Rick exhaló un suspiro.
– No tantas.
– ¿Cuántas? ¿Cincuenta o cien, más o menos?
– No conozco la cifra exacta -respondió Rick, que empezaba a darse cuenta de que el día no iba a salirle precisamente redondo. Y eso ya una hora antes de que uno de los hombres afirmara que, en su opinión, solo un idiota invertiría en citocinas.
Fantástico.
Tras el partido, se sentó en el banco del vestuario derrotado y sin fuerzas. Entonces apareció Jack Watson, bronceado y espléndido con su blanco equipo de tenis. Se sentó junto a él.
– ¿Ha ido bien el partido? -preguntó.
Era la última persona a quien Diehl deseaba ver.
– No ha ido mal del todo.
– ¿Va a animarse alguno a entrar en el negocio?
– Es posible. De momento, toca esperar.
– Esos tipos de Merrill Lynch no tienen cojones. Para ellos arriesgarse es mearse en la bañera. Yo no cantaría victoria. ¿Qué opinas del tema de Radial Genomics?
– ¿Qué tema de Radial Genomics?
– Ya me imaginaba que la noticia no era de dominio público, pero pensaba que tú lo sabrías. -Se inclinó y empezó a desabrocharse los cordones de las zapatillas de deporte-. Pensaba que estarías preocupado -prosiguió-. ¿No te han robado hace poco?

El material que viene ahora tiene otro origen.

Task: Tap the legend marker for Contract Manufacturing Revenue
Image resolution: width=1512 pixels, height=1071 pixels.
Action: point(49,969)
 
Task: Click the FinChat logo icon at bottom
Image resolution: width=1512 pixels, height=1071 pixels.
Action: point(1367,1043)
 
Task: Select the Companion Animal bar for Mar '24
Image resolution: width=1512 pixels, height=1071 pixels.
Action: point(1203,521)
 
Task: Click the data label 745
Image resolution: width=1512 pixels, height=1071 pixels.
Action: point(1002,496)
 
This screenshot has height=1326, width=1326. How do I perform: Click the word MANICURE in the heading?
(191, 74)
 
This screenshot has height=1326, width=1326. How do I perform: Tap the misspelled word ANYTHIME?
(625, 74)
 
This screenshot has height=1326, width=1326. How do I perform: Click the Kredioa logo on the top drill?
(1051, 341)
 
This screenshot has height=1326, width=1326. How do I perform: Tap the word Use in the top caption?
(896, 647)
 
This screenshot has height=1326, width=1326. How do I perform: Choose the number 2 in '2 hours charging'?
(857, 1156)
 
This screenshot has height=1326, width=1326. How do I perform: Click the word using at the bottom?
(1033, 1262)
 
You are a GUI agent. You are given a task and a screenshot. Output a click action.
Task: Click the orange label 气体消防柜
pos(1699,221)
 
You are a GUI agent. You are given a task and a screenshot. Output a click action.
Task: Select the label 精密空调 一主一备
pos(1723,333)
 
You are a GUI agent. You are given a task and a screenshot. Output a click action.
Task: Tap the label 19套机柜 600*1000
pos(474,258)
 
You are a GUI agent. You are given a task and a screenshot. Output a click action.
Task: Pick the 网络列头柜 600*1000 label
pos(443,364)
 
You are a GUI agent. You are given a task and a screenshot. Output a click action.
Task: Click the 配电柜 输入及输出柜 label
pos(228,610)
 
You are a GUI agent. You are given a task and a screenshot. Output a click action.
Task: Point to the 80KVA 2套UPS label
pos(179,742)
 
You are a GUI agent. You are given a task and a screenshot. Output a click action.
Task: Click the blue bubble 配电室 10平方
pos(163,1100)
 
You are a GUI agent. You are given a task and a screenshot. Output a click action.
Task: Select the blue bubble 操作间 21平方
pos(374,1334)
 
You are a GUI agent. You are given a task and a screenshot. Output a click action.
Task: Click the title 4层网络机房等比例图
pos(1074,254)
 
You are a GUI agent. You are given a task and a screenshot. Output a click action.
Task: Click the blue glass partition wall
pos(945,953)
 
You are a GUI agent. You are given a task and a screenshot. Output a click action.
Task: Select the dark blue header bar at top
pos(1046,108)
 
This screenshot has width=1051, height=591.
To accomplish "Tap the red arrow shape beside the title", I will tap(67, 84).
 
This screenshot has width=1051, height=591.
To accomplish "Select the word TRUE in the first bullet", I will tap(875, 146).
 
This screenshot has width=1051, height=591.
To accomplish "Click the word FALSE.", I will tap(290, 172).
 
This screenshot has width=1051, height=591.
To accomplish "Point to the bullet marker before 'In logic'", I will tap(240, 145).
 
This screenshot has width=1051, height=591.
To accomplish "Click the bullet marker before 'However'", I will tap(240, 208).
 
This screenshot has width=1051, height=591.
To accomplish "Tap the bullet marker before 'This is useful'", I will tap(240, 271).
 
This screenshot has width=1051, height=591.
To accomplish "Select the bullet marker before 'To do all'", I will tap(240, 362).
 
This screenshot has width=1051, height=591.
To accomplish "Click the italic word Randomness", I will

– Sí. Mi coche desapareció del aparcamiento -respondió Diehl-. Me estoy divorciando, y justo ahora las cosas se han puesto bastante feas.
– ¿Crees que el coche te lo robó tu esposa?
– Sí…
– ¿Lo sabes seguro?
– No, saberlo no -respondió Diehl torciendo el gesto-. Me imagino…
– Así empezaron las cosas en Radial Genomics, con unos cuantos robos de poco valor en las propias instalaciones. Un día fue el coche de un auxiliar de laboratorio; otro, un monedero en la cafetería. Una tarjeta de acceso en el baño. En su momento, nadie le dio importancia; sin embargo, mirándolo en retrospectiva, es probable que alguien tratara de comprobar si el sistema de seguridad tenía puntos débiles. Lo comprendieron después de la desaparición de muchísima información del banco de datos.
– ¿Desapareció información del banco de datos? -preguntó Diehl, frunciendo el entrecejo.
Aquello representaba un gran peligro potencial. En Genomics conocía a Charlie Huggins. Lo llamaría y le pediría que se lo contara todo.
– Claro que Huggins no admite que haya ocurrido nada de eso -aclaró Watson-. En junio habrá una oferta pública inicial y sabe que eso les perjudicaría. El caso es que el mes pasado les robaron cuatro líneas celulares del laboratorio y desaparecieron cincuenta terabytes de datos de la red, incluidas las copias de seguridad de la información recogida en otras instalaciones. Quienquiera que fuera hizo muy bien su trabajo. Fue un verdadero revés.